FoundCause: Causal Discovery with Latent Confounders from Observational Data

Causal discovery from observational data remains challenging due to the need to recover directed structure and latent confounding without interventions. We propose FoundCause, an amortized causal discovery model trained entirely on synthetic data that maps datasets directly to causal graphs in a single forward pass. By learning from large collections of simulated structural causal models, FoundCause captures transferable statistical patterns that generalize beyond individual datasets. The architecture incorporates several key inductive biases for causal discovery. It uses a permutation-invariant transformer encoder with alternating attention over samples and variables to jointly model cross-variable dependence and per-variable distributions. Pairwise statistical features derived from classical asymmetry measures are injected through statistics-conditioned attention, guiding the model toward known causal signals. A factorized decoder separates edge existence from direction, while a triangular refinement module enables reasoning over higher-order causal motifs such as chains and colliders. In addition, a dedicated confounder module based on learnable latent tokens explicitly models hidden common causes, and the model explicitly handles missing data via its masked input representation. To our knowledge, FoundCause is the first amortized causal discovery approach to explicitly model latent confounding. FoundCause outperforms 11 classical non-amortized methods (e.g., PC, GES, NOTEARS-style optimization) and 4 amortized causal discovery methods on 15 real-world datasets, achieving +9.6% improvement in $F_1$, +1.2% in AUROC, and an 18.9% reduction in structural Hamming distance relative to the strongest non-amortized methods, while performing inference in a single forward pass.

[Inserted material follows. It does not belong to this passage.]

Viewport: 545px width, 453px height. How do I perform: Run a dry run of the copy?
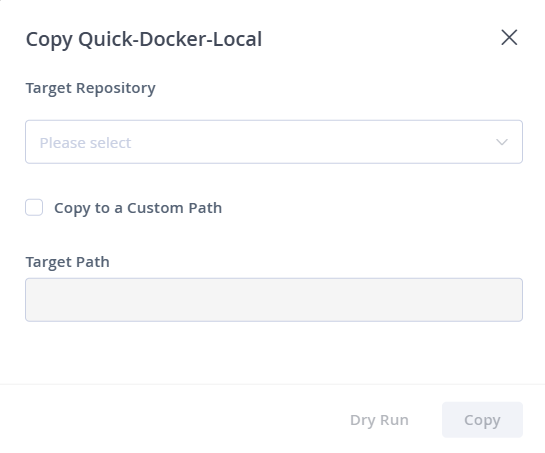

翻译：从观测数据中因果发现仍具挑战性，原因在于需在无干预条件下恢复有向结构与潜在混杂因素。我们提出FoundCause——一种完全基于合成数据训练的摊销式因果发现模型，通过单次前向传播即可将数据集直接映射至因果图。通过从大规模模拟结构因果模型中学习，FoundCause捕捉到超越单个数据集的可迁移统计模式。该架构融合了因果发现的若干关键归纳偏置：采用基于交替注意力机制的置换不变Transformer编码器，在样本与变量维度实现跨变量依赖与单变量分布的联合建模；通过统计条件注意力注入源于经典非对称度量的成对统计特征，引导模型捕捉已知因果信号；分解式解码器将边存在性与方向性相分离，而三角精修模块支持对链式、对撞结构等高阶因果模式的推理。此外，基于可学习隐变量标记的专用混杂模块显式建模隐藏共同原因，模型通过掩码输入表示处理缺失数据。据我们所知，FoundCause是首个显式建模隐混杂因素的摊销式因果发现方法。在15个真实数据集上，FoundCause超越11种经典非摊销方法（如PC、GES、NOTEARS式优化）及4种摊销式因果发现方法，相较于最强非摊销方法实现$F_1$值提升+9.6%，AUROC提升+1.2%，结构汉明距离降低18.9%，且推理过程仅需单次前向传播。